Stratégie offensive
Boris Johnson ou la rébellion contre la domination du ministère des Finances : la recette d’un succès politique à méditer
La stratégie n’est pas sans risque d’un point de vue économique mais les succès électoraux du premier ministre britannique s’expliquent largement par la manière dont il s’est défait de l’ombre portée d’une tutelle politique enracinée depuis des décennies au mépris des aspirations des électeurs installés hors du cœur des métropoles.
Atlantico : En février 2020, Boris Johnson a poussé au départ le chancelier de l'Echiquier Sajid Javid, ce qui lui a laissé les mains libres pour augmenter les dépenses publiques. Le premier ministre britannique a-t-il exprimé la volonté de reprendre en main la question budgétaire, jusque-là dominée par la doctrine économique dictée par le Chancelier Gordon Brown, partisan de l’orthodoxie budgétaire ?

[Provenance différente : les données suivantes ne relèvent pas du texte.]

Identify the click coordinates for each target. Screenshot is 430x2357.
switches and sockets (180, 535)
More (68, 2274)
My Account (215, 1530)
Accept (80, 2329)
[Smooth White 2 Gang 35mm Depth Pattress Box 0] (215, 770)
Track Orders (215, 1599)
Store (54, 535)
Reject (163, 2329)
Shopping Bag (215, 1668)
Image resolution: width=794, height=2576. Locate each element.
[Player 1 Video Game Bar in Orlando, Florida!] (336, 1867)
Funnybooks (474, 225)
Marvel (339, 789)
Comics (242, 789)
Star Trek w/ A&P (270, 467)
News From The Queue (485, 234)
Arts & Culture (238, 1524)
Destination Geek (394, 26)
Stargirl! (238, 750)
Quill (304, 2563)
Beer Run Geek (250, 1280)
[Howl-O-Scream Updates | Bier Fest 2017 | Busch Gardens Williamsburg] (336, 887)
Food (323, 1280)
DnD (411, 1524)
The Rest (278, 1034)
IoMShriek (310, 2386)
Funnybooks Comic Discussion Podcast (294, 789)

Sébastien Laye : De la fin des années 1990 au Brexit, la doctrine économique et politique (en ce que la première subordonnait la seconde) embrassée par les élites anglaises fut celle du consensus mondialiste technocratique classique: une banque centrale indépendante se souciant avant tout des taux d'interet, une politique économique orientée vers l'attractivité pour les investisseurs extérieurs, notamment ceux achetant la dette de l'Etat anglais sur les marchés obligataires, et une relative désindustrialisation au profit des métiers de services. Gordon Brown fut à la fois l'architecte et le symbole de cette politique, car le chancelier, véritable double de Tony Blair, a consacré la toute puissance du Trésor public. Il a suivi en celà le duo Clinton-Greenspan aux Etats Unis, à ceci près qu'en Angleterre cette position permettait aussi une convergence avec l'ordolibéralisme allemand, et surtout, les désirs de la technocratie bruxelloise. Le Brexit a de facto sonné le glas de cet alignement, mais surtout la nouvelle politique économique du parti conservateur anglais (comme celle des partis similaires américains ou autrichiens) a tourné le dos au dogme mondialiste. Johnson a toujours clair sur ce sujet au cours des quatre dernières années: il est clairement un volontariste au niveau industriel par exemple, et il entend mettre au pas le pouvoir excessif du Trésor public: ce limogeage que vous indiquez eu valeur de symbole, sachant que depuis, le médiatique chancelier Rishi Sunak se préoccupe plus de la suite de sa carrière que de restaurer la gloire passée du Trésor (Ministère des Finances).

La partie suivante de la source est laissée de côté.